Spike Lee su Nascita di una Nazione: “È il realismo che lo rende sconvolgente”

In una situazione controversa come quella del Black Lives Matter e cinema non poteva mancare il commento tecnico, e culturale, del premio Oscar Spike Lee. Nei mesi scorsi il regista si era giàespresso in favore della visione contestualizzata di Via Col Vento e adesso ritorna sul tema con un altro caposaldo del cinema: Nascita di una Nazione.

Lee è infatti uno dei sostenitori della visione critica e contestualizzata di pellicole simili, oggi ritenute tanto scomode da essere addirittura censurate od eliminate dai cataloghi di piattaforme streaming di ogni genere. Secondo il regista la censura non sarebbe una soluzione accettabile, poiché elimina parte della storia degli Stati Uniti, e in senso più ampio globale, da un punto di vista culturale, cinematografica e sociale. A tal proposito Lee ha sottolineato che, oltre ai retroscena culturali delle pellicole, dovrebbero essere messe in evidenza anche gli effetti delle stesse nelle diverse epoche in cui ritornarono, per vari motivi, sulla cresta dell’onda:

“Le immagini che sono rimaste nella memoria sono quelle che non hanno avuto bisogno di immaginazione per essere realizzate. Quando mostrarono quel film [Nascita di una Nazione] durante il mio periodo alla NYU, omisero che all’epoca il Klan era inattivo e fu proprio questo film a dargli nuova linfa vitale, tanto che il Klan finì con l’uccidere alcuni neri.
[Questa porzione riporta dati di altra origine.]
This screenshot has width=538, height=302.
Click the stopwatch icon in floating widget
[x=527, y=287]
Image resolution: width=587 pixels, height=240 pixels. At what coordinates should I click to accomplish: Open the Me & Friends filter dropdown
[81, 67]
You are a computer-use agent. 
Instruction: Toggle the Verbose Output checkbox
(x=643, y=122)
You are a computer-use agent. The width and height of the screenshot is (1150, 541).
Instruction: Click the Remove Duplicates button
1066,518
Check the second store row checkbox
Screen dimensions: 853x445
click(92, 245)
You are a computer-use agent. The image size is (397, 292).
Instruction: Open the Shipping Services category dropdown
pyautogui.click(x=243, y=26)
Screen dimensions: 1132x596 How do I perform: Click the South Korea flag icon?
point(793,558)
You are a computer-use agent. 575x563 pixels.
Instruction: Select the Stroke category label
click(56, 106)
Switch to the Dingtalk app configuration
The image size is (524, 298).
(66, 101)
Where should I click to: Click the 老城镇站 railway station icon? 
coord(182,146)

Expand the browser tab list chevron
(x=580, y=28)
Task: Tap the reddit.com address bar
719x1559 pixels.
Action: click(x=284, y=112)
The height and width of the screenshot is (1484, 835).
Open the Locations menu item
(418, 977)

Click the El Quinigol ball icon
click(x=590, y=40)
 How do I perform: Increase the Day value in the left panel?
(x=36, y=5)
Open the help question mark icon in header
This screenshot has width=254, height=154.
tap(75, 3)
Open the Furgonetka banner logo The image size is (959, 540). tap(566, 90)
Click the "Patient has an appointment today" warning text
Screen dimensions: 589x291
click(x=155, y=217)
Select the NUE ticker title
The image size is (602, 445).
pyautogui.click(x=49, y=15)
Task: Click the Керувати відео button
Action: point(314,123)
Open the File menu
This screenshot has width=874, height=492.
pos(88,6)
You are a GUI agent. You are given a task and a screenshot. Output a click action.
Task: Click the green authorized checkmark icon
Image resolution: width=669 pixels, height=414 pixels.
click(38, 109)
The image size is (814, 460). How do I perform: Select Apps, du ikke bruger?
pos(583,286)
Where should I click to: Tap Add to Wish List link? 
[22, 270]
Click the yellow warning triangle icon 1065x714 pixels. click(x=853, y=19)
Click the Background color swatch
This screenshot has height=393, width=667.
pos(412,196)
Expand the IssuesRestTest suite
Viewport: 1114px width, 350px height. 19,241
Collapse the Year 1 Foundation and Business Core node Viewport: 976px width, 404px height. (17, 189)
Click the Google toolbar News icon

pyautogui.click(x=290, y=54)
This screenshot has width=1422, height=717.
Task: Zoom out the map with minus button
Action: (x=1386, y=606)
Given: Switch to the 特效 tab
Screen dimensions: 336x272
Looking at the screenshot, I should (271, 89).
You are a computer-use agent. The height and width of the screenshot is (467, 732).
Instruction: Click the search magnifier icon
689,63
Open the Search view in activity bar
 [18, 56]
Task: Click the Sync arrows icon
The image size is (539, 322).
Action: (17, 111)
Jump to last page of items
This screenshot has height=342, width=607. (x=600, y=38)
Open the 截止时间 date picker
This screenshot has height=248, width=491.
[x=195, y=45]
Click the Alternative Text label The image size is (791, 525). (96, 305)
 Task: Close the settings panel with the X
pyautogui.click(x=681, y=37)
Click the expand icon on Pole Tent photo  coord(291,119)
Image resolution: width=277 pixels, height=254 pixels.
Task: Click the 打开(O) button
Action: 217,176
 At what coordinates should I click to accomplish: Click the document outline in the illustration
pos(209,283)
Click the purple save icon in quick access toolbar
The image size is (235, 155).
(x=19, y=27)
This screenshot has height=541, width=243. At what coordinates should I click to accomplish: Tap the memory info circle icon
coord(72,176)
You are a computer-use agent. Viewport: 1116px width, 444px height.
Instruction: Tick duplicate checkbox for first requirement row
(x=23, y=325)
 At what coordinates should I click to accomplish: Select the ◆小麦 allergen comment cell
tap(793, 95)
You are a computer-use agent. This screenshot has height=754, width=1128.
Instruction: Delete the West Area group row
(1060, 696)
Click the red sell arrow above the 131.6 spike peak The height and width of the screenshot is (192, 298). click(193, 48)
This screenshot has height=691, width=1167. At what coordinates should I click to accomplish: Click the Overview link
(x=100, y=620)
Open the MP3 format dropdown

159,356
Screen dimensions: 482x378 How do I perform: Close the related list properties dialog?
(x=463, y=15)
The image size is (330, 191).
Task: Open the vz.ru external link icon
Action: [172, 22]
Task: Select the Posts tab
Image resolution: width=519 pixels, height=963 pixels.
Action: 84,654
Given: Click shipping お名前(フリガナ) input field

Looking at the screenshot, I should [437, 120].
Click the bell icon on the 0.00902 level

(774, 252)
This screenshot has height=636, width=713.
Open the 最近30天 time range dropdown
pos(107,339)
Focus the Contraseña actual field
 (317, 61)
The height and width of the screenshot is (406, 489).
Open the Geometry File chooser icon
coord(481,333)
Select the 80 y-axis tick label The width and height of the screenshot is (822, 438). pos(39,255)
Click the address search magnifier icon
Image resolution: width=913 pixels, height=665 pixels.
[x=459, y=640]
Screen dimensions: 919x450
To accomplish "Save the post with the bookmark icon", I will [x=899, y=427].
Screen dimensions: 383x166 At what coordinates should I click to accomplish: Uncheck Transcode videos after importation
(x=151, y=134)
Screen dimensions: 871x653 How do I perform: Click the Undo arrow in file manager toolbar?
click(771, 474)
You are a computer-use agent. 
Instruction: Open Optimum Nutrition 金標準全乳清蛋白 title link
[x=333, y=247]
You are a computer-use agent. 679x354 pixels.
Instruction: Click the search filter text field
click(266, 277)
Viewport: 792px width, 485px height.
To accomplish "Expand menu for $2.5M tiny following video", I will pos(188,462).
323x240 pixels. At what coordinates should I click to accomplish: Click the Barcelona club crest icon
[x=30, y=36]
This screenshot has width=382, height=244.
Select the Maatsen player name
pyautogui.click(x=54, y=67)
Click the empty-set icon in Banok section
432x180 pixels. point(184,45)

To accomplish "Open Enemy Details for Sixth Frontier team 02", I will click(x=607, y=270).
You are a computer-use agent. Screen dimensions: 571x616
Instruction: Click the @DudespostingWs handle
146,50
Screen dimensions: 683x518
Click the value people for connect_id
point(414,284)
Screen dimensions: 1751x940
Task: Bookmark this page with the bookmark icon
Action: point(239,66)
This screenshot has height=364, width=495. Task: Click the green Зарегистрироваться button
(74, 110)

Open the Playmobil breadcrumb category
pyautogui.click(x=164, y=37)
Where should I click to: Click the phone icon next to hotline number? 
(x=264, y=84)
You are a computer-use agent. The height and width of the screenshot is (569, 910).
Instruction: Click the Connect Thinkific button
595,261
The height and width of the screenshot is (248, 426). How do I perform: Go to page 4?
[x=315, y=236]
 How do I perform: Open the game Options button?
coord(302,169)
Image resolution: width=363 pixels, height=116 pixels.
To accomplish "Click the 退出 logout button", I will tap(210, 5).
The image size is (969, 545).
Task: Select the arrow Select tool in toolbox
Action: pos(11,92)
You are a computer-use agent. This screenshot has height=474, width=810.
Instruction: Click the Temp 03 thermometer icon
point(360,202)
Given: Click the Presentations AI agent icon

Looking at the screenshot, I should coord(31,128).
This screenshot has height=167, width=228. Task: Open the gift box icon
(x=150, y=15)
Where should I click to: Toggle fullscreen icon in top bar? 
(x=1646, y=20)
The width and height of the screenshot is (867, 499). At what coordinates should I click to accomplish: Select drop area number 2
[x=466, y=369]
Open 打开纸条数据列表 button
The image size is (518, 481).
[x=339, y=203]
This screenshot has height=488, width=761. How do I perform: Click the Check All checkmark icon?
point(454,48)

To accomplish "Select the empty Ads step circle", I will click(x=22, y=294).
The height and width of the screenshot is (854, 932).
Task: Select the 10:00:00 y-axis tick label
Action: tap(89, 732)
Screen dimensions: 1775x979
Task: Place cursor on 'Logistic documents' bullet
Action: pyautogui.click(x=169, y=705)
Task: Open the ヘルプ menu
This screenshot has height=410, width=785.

Questo genere di cose non veniva insegnato, non si inquadravano i fatti secondo la prospettiva storica.

“In quarta elementare facemmo una gita scolastica, avevano avevano appena rilanciato ‘Via col vento’, e vedendo Hattie McDaniel e Butterfly McQueen io e altri miei compagni di classe iniziammo a protestare contro quel tipo di scene, ma nessuno ci disse nulla. Bisogna parlare di questi film e dei loro effetti non credo che dovrebbero essere proibiti“, ha continuato.

Lee, sempre attivissimo nelle campagne di sensibilizzazione su temi razziali e parità dei diritti, aveva anche proposto l’abbattimento delle statue dei confederati.